Following a meeting between Development Minister Nikos Dendias and the troika representatives on Wednesday, the government is reportedly very close to sealing an agreement with its creditors on its plan for the repayment of corporate debts to banks and the state.
The agreement may well be completed as a part of the current negotiations, as the representatives of the European Commission, European Central Bank and International Monetary Fund are said to have raised no obstacles to the plan, which provides for companies to pay their expired debts in up to 120 installments, with the waiving of fines and other penalties.
The government was able to respond to all the troika inspectors’ concerns expressed as they studied the bill, particularly regarding the possibility of “moral hazard.”
Kathimerini understands that while corporations will be able to repay their debts to banks in up to 120 installments, they will get a maximum of 100 for their debts to the tax authorities and the social security funds, so that the plan is in line with that of the ministries of Finance and Labor for the repayment of expired debts.
While small and medium-sized enterprises with up to nine employees will be allowed to pay their debts to state and social security funds in 100 installments, bigger companies could get fewer, although this is not yet certain.

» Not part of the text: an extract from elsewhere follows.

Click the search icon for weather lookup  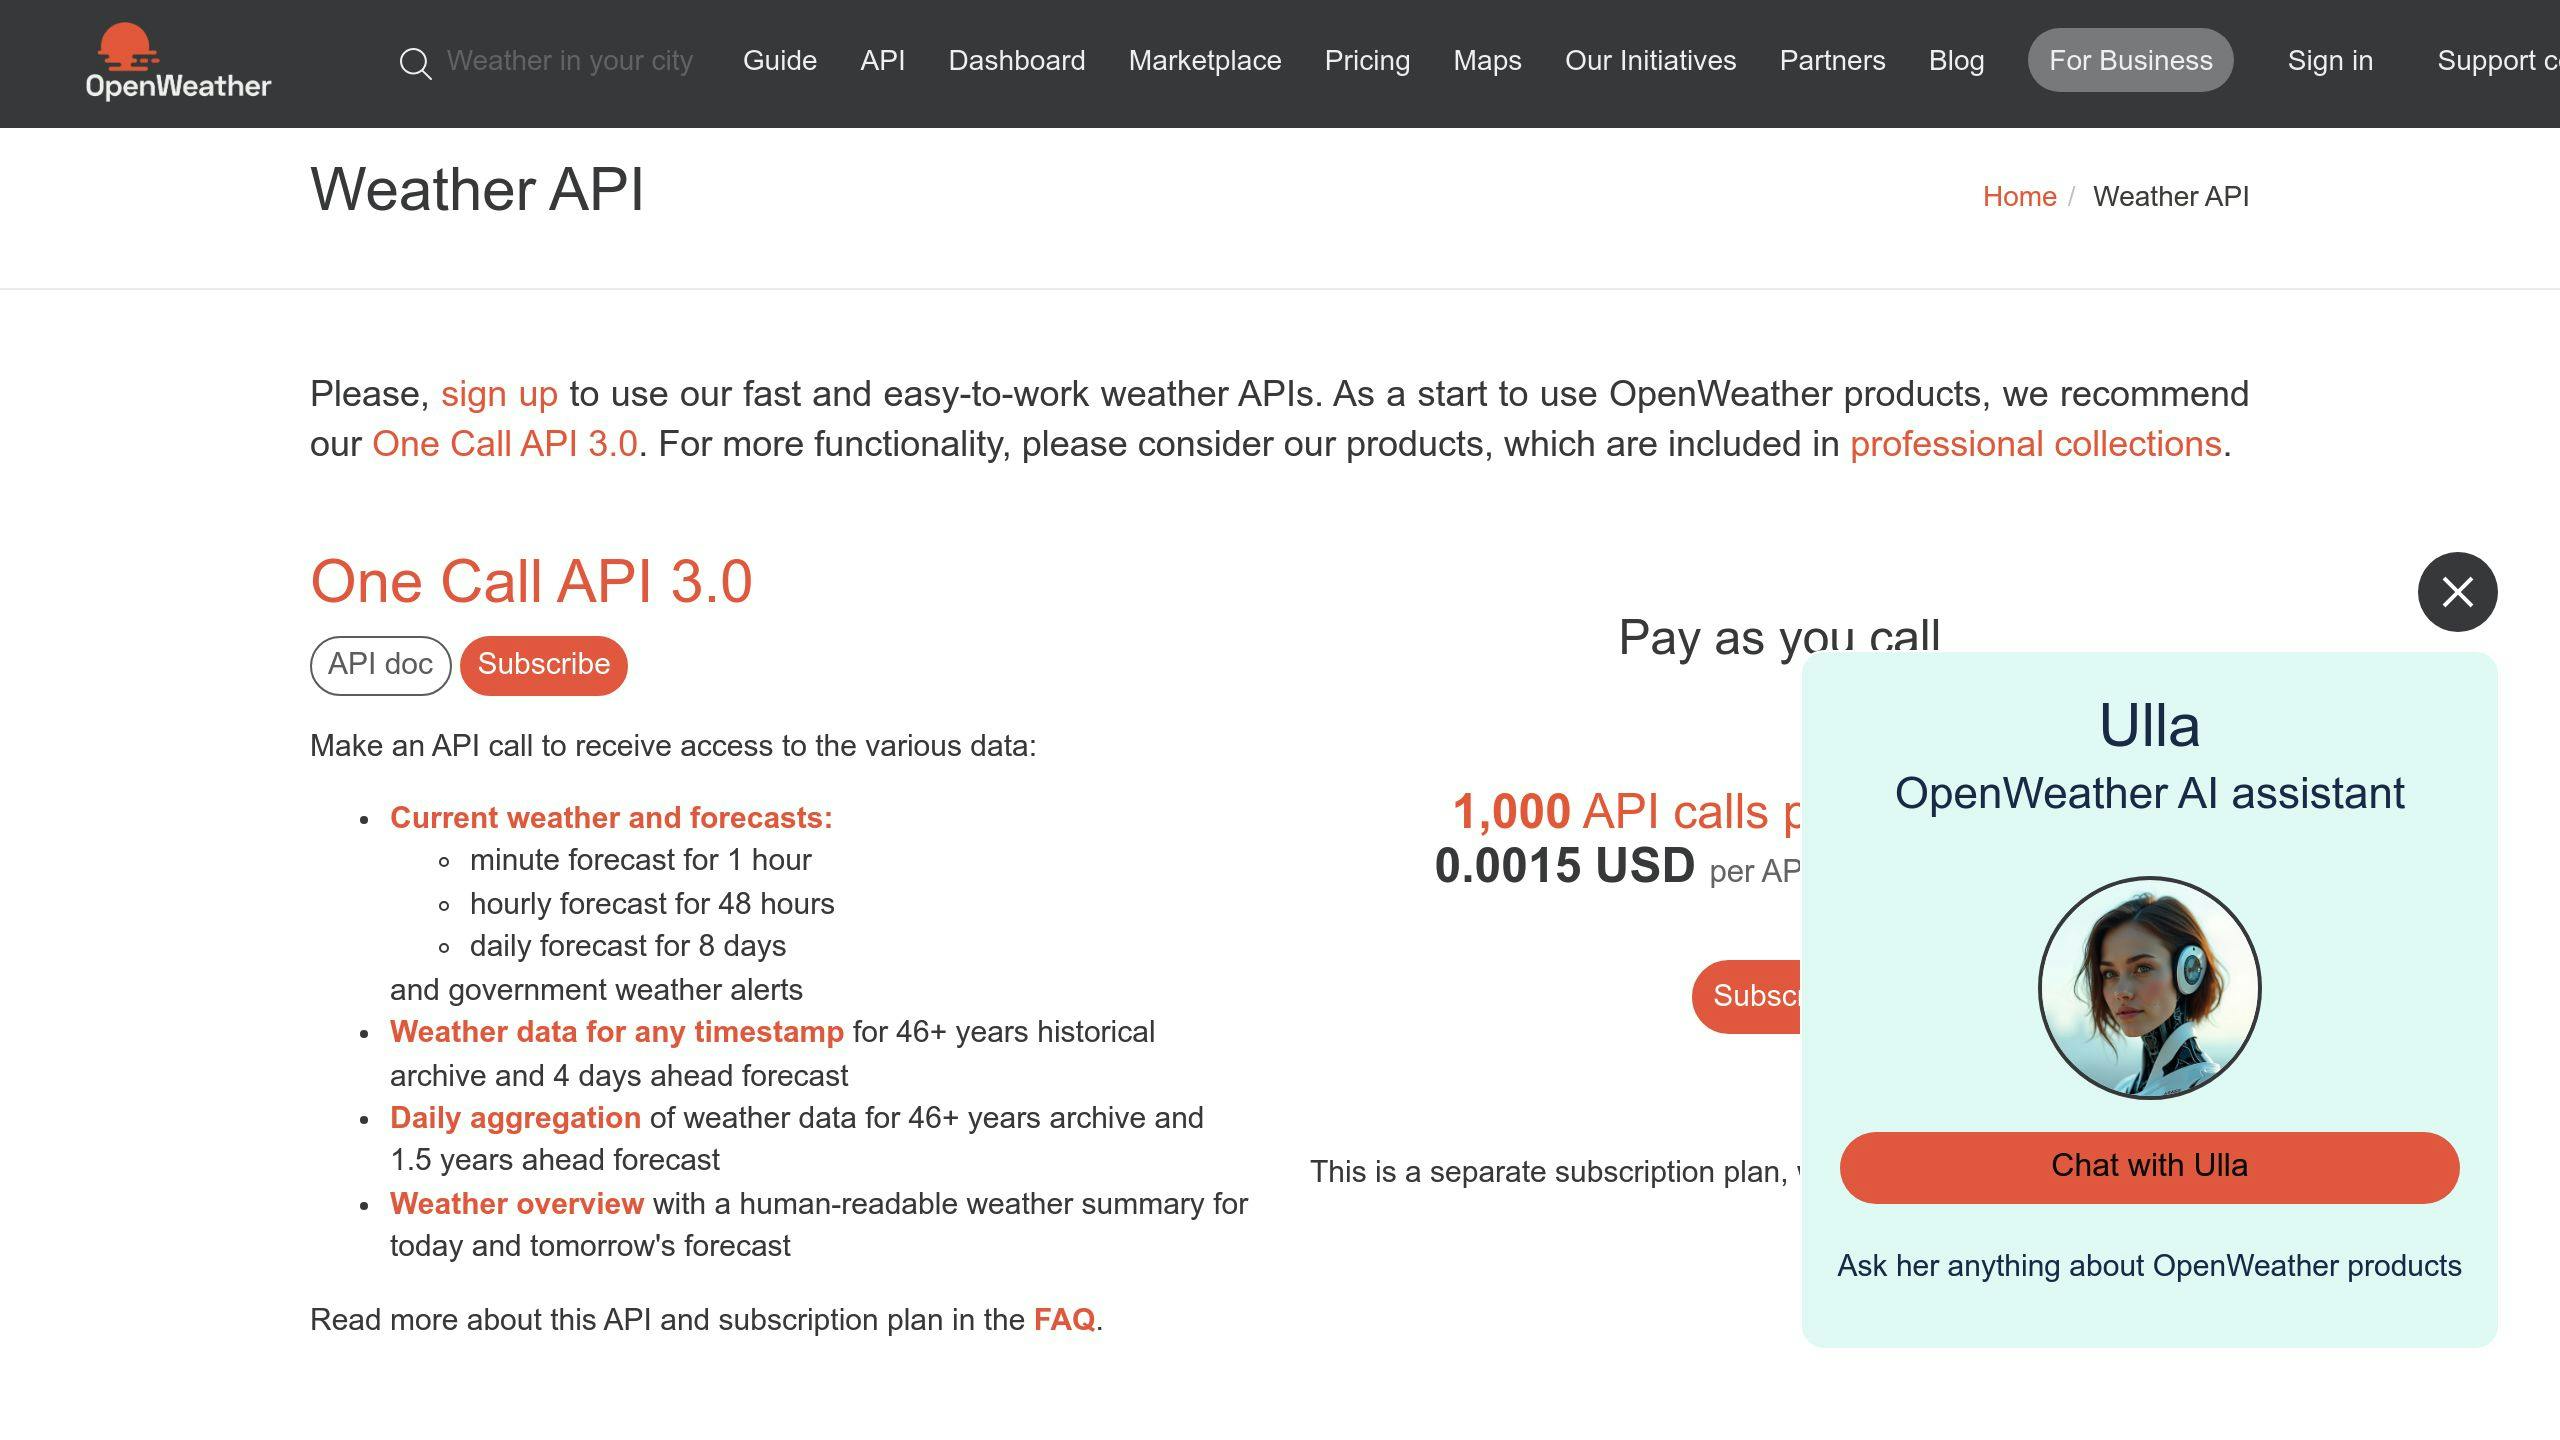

It has been proposed that debtors who get to pay their bank in 50 installments will also get to pay their debts to the state in 50 tranches too, while those granted 120 installments to pay the banks will get to pay the state in 100 tranches.
Provided Greece exits its financial crisis, the law on bankruptcy for corporations and households will replace the regulation regarding the settlement of nonperforming corporate loans and the 2010 law on overindebted households within a year. “There will always be some sort of protection for the main residence,” a top Development Ministry official stressed on Wednesday after the meeting with the troika.